Last month I had the chance to take part in the New Scientist Live exhibition in London. The event was advertised as ‘a festival of ideas and discovery’ but it definitely was much more than that! It was a celebration of science at its best and an inspiration for the young and not-that-young-anymore.
I spent my afternoon at the Royal Society of Biology stand, as part of their ‘Ask a Biologist’ sessions. These sessions were designed to promote the diversity of research in biology and to encourage interaction with the public. Three scientists from different research fields were available at each session to talk to people about their research. Each of us had to come up with a key question that would serve as an ice-breaker and a starting point for conversation. As a plant biologist, working on cereal grain development and quality, I decided that an easy way to get the conversation going would be to start talking about breakfast. Bread, breakfast cereals, cereal bars, these are things that most people eat every day, so that would give me the chance to talk about different types of grains, their different characteristics and different end uses and quality profiles. That meant that I had to walk around that afternoon wearing a sign around my neck saying ‘Ask me how can scientists improve my breakfast’ – although I was not that thrilled about that part I have to say!
Not only did I get to talk to people about my research on cereal grain development but also about our general concerns regarding food security and sustainability, about the development of new technologies, and how we can help as scientists to feed the growing human population, taking into consideration climate change and the limited resources available.

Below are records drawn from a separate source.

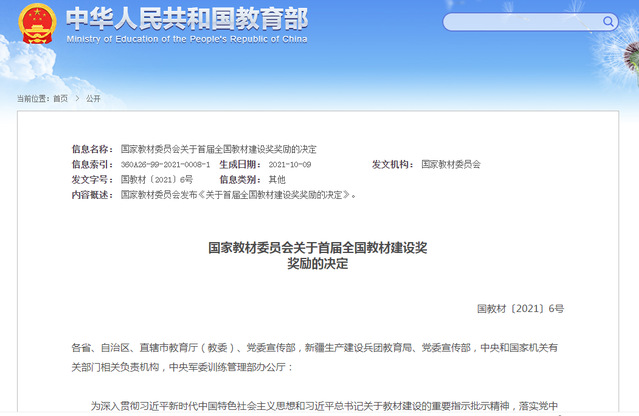Click the bold centered article headline
The image size is (639, 416).
pyautogui.click(x=318, y=254)
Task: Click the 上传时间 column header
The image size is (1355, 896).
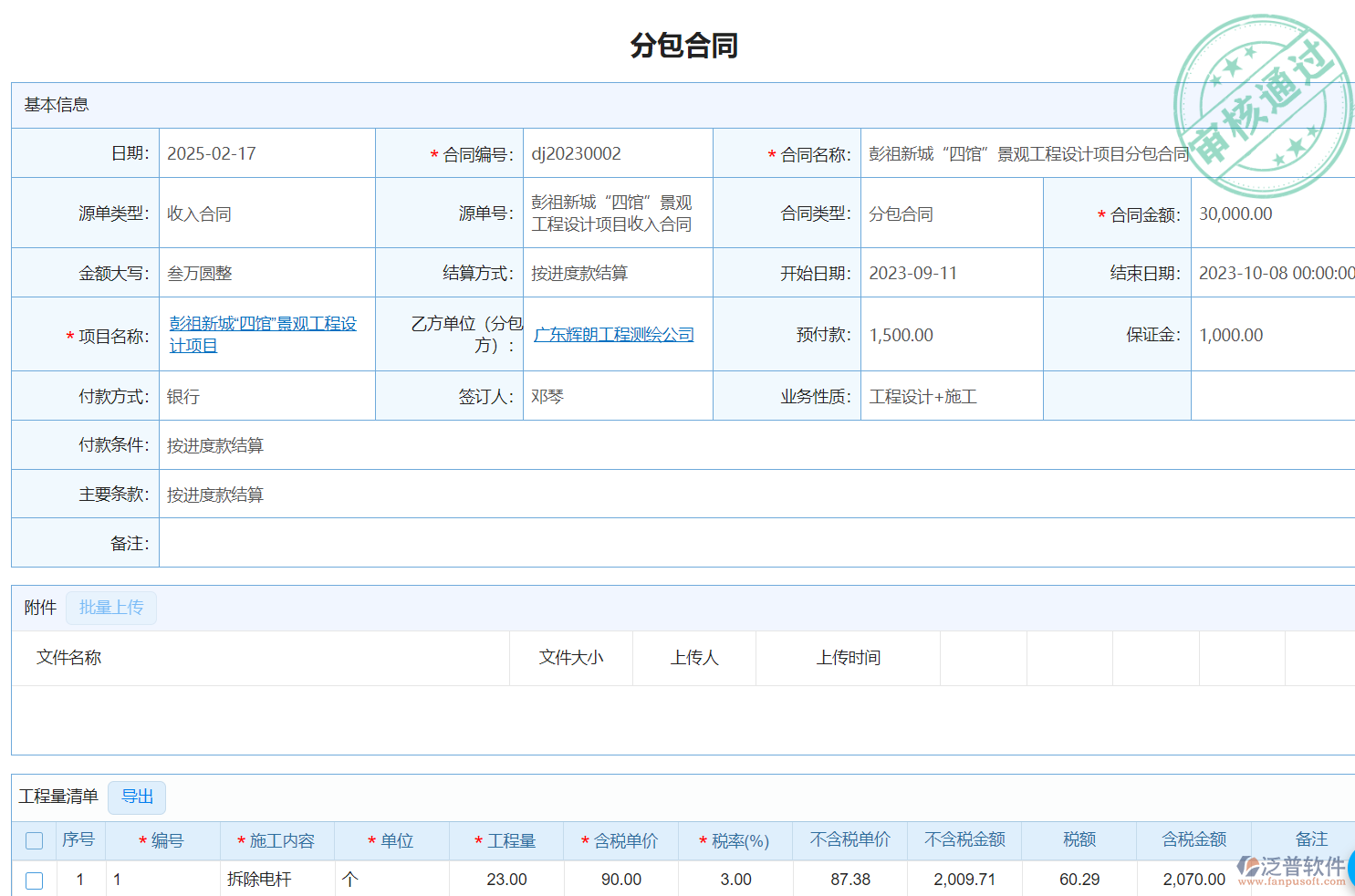Action: pos(848,658)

I had a fantastic time, discussing my research with so many people from various walks of life that I would never had the chance to do otherwise. Each person came with their own concerns and thoughts on the subject and I had amazing conversations about all sorts of things, from crop domestication, gluten intolerance and wheat digestibility, to GM crops, pesticides, organic food and seed banks.
One thing that seemed to always amaze people is how little we know about a staple crop, such as wheat, even though we have been breeding it for centuries. The fact that its genome is 6 to 7 times larger than the human genome, and so complex that it contains 6 copies of each gene and about 5 times more genes than humans, seemed to always take people by surprise. We have only just managed to get the full sequence of the wheat genome and we are now starting to understand the function of individual genes, but there is still so much to learn about a crop that has sustained the human population for such a long time.

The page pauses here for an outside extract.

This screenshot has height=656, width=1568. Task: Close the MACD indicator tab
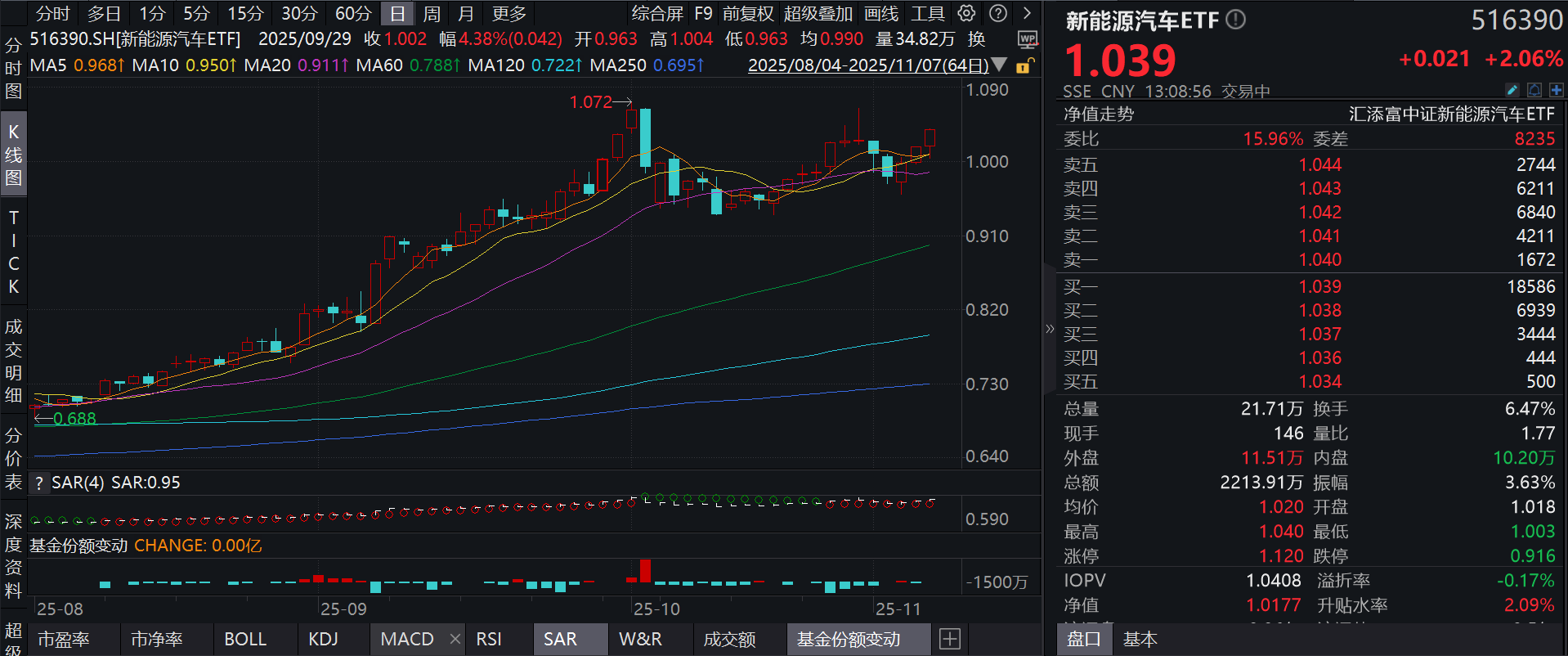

Outreach events, such as this one, are a great opportunity to raise awareness about the importance of plant science and its crucial role in crop improvement, future food sustainability and human health and nutrition. I can’t help feeling that plant biology tends to come across as ‘boring and pointless’ compared to other biology fields and that probably has to do with the way it is taught at school. But it is not difficult to get people interested and excited about plants once you get the chance to talk to them about how complex and amazing they are! As plant biologists, we really need to communicate our science better to the general public, make them understand how important plants are and help eliminate misconceptions and unfounded fears about emerging technologies.
I am definitely looking forward to taking part in more such events and hope to see you there as well!